[Stored data]

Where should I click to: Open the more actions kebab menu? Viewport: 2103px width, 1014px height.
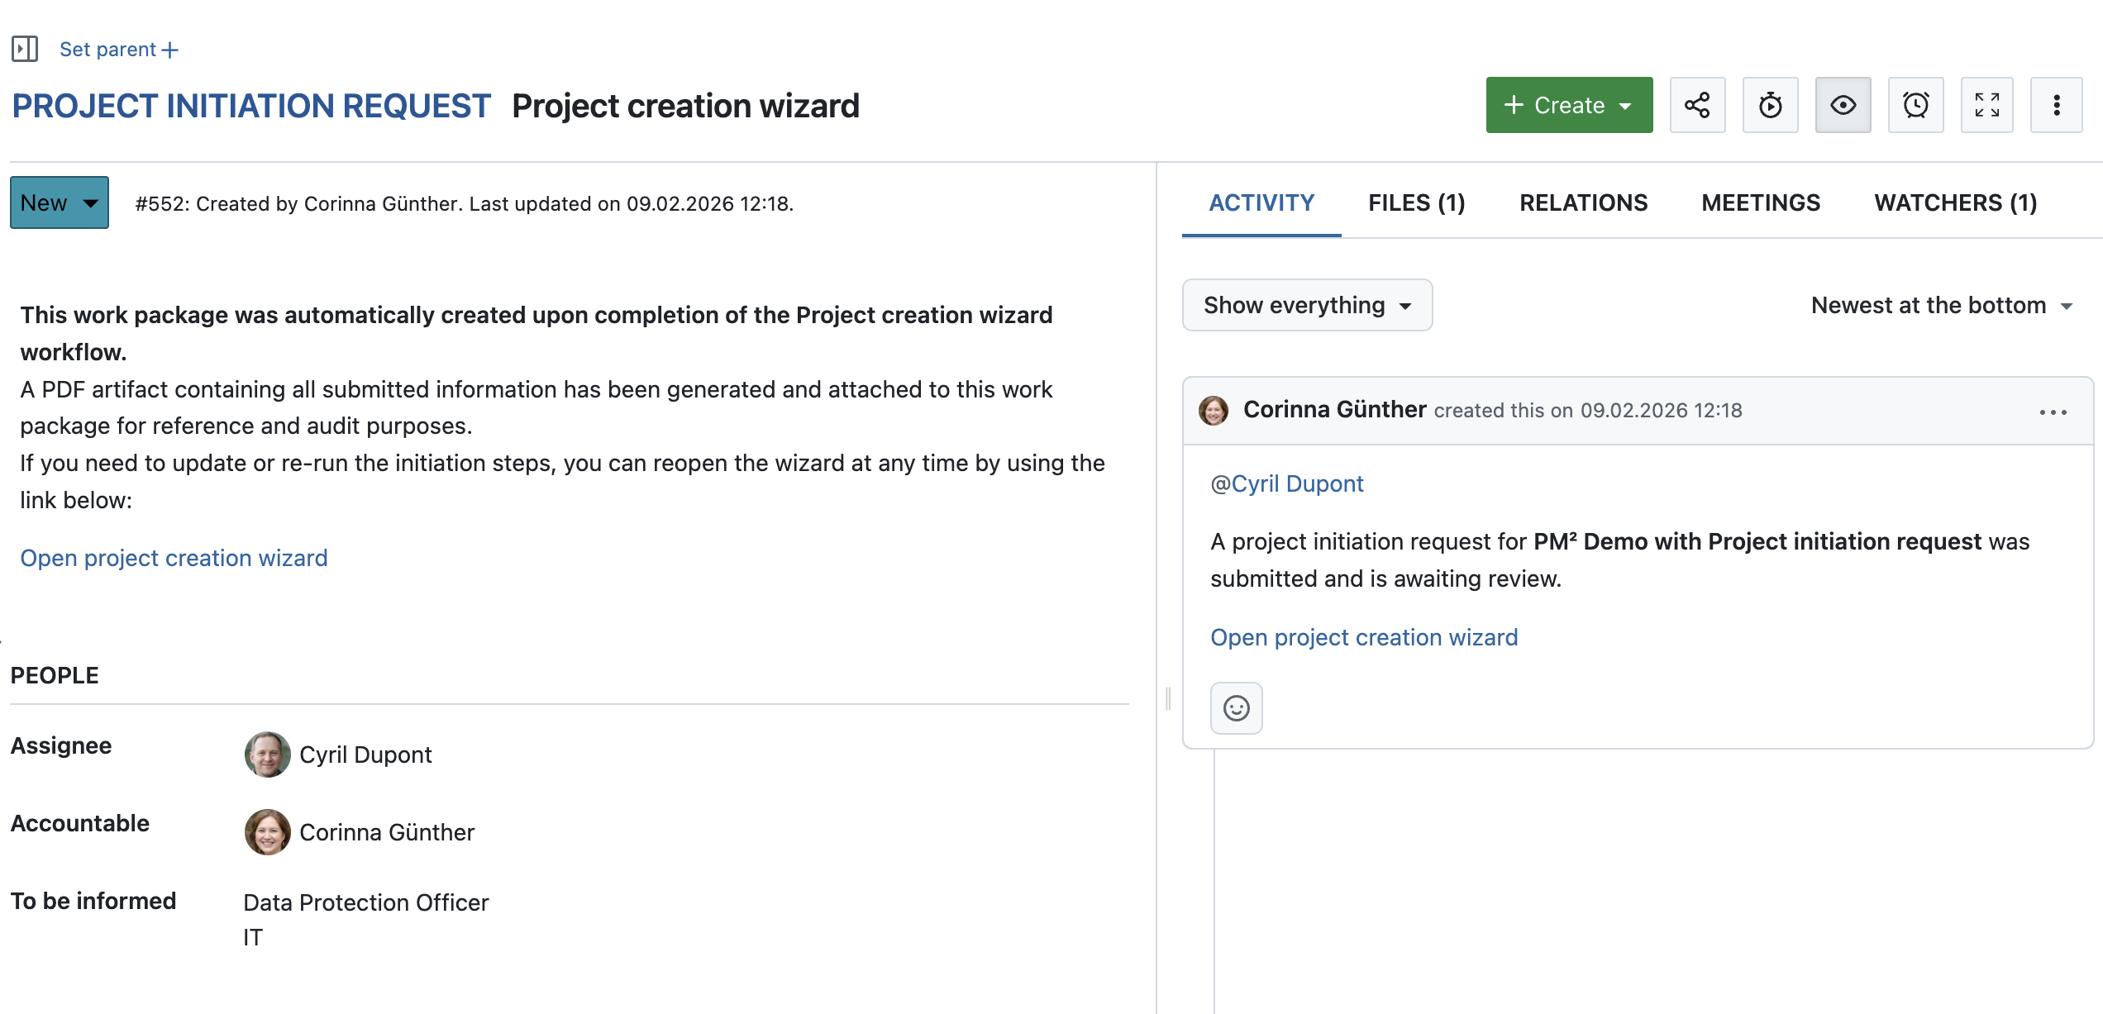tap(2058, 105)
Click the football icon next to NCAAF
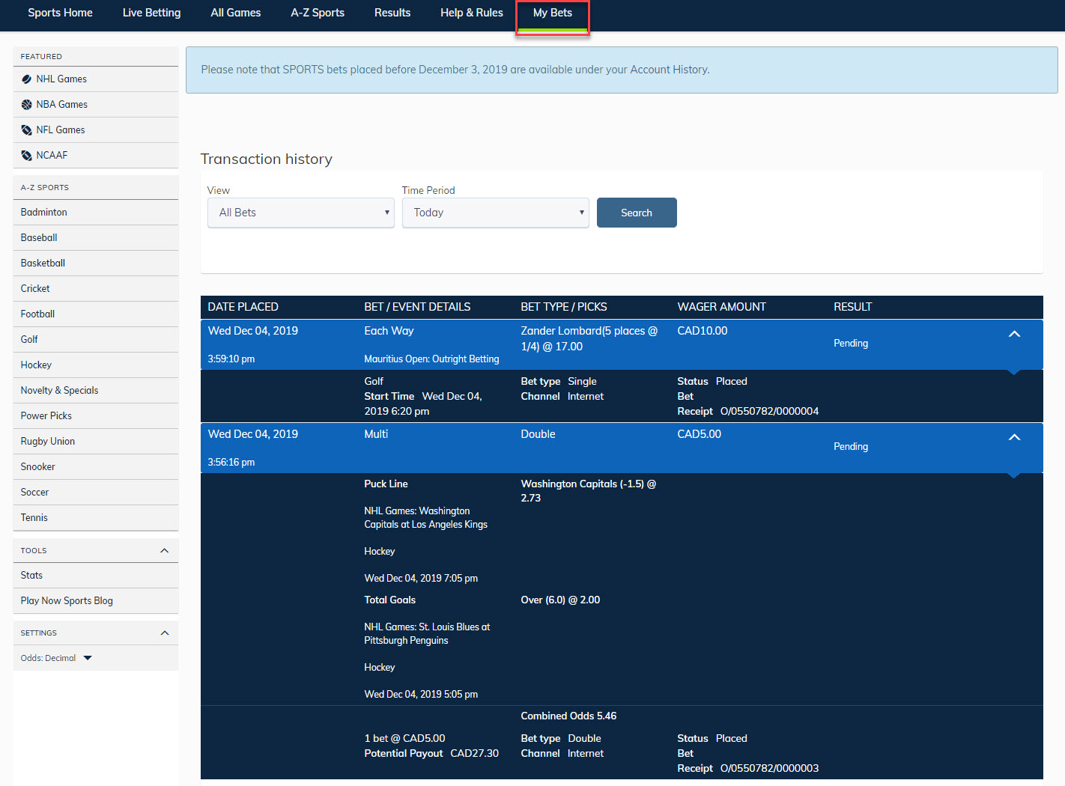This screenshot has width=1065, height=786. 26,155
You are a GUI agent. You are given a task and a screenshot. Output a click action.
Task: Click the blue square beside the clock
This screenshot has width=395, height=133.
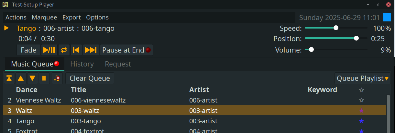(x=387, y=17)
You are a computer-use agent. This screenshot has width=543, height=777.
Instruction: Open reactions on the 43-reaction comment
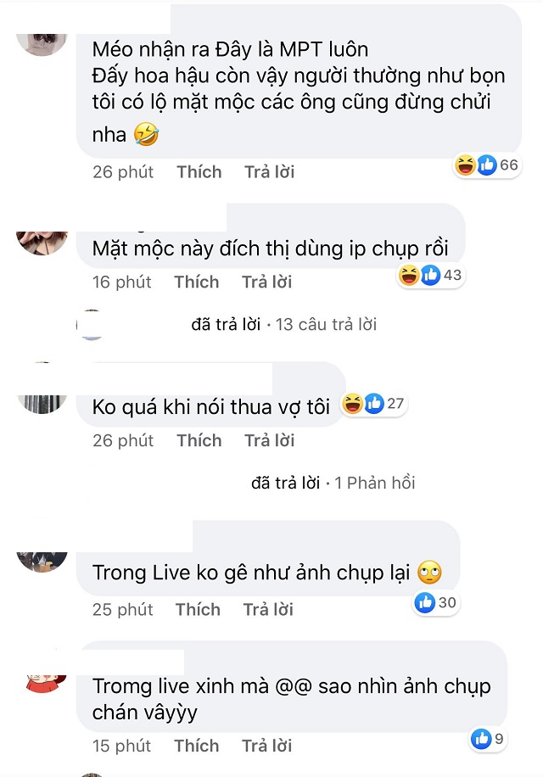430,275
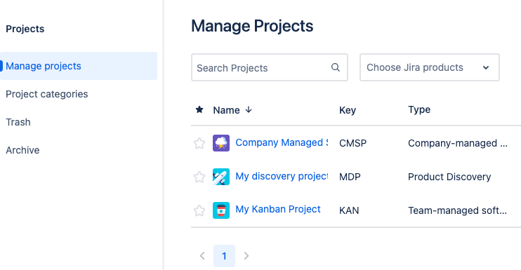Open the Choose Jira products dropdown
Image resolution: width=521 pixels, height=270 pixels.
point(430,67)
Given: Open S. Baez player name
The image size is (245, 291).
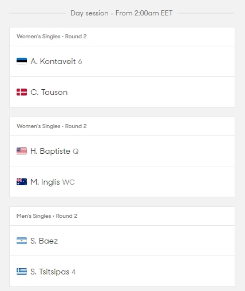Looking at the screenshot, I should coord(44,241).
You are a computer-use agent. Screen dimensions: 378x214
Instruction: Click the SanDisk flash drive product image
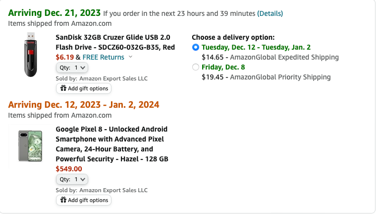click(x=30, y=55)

Exercise instructions: All lines above that contain "computer" are required in the answer.

Exercise solution:
You are a computer-use agent. This screenshot has width=543, height=777.
You are a computer-use agent. Screen dimensions: 378x214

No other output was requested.